START Data

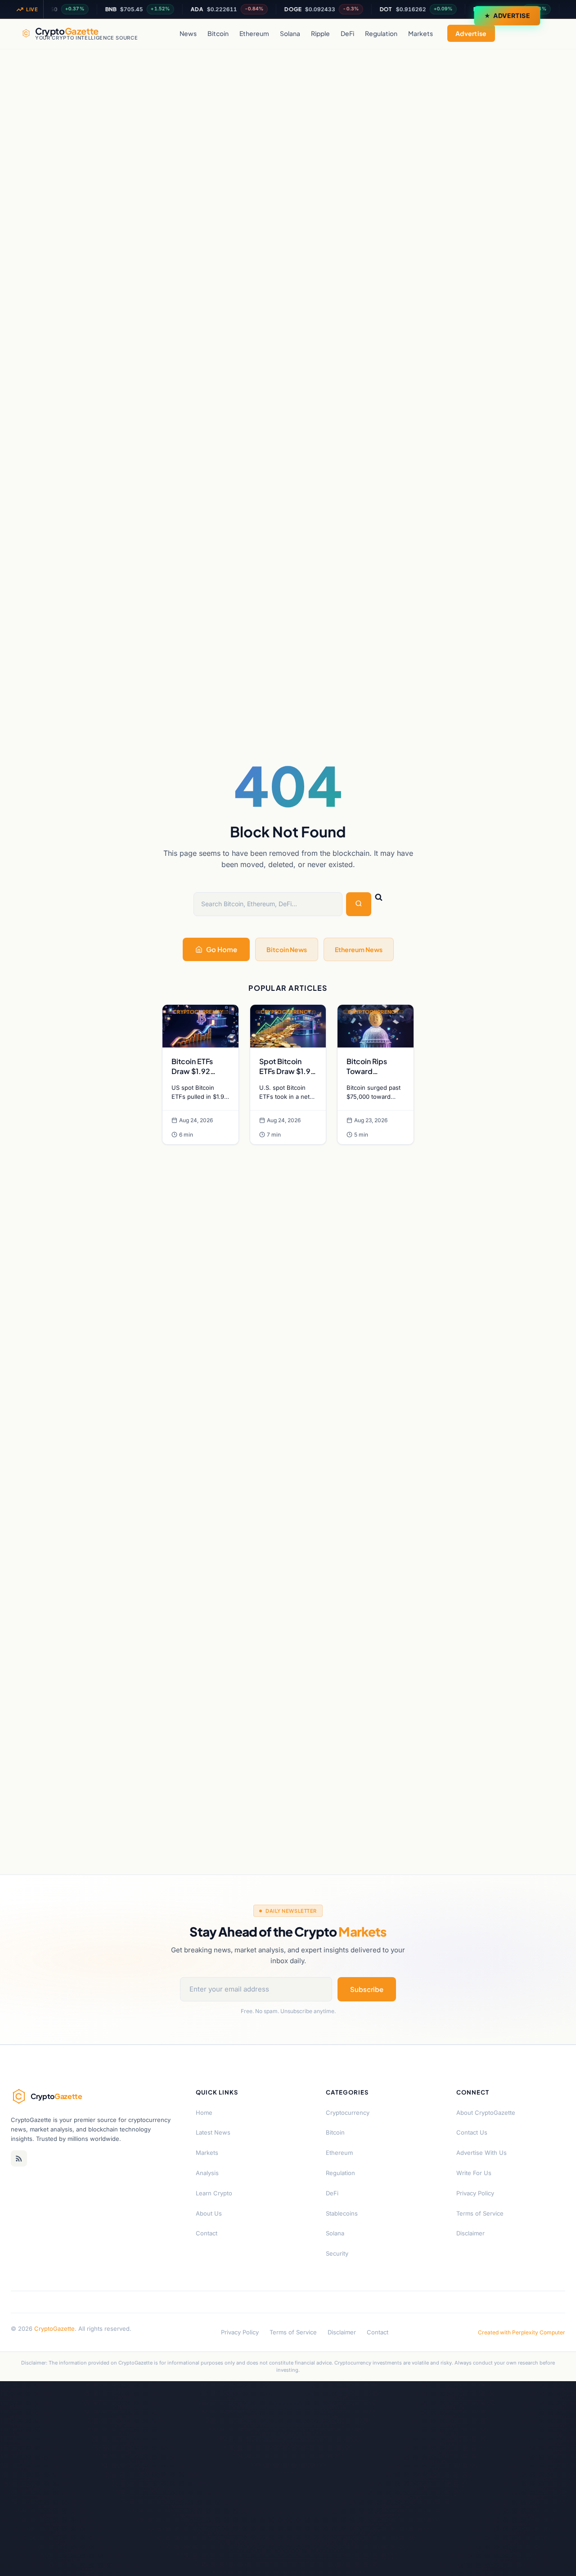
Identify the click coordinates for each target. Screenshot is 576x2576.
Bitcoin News (286, 949)
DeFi (347, 33)
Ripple (320, 33)
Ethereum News (358, 949)
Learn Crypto (214, 2193)
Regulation (381, 33)
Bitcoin (218, 33)
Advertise (511, 15)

END Data

# The problem
Print the line containing "Ethereum News (358, 949)", then every line after it through the last line of the records, each exactly as written; nothing else belongs in the answer.

# Task response
Ethereum News (358, 949)
Learn Crypto (214, 2193)
Regulation (381, 33)
Bitcoin (218, 33)
Advertise (511, 15)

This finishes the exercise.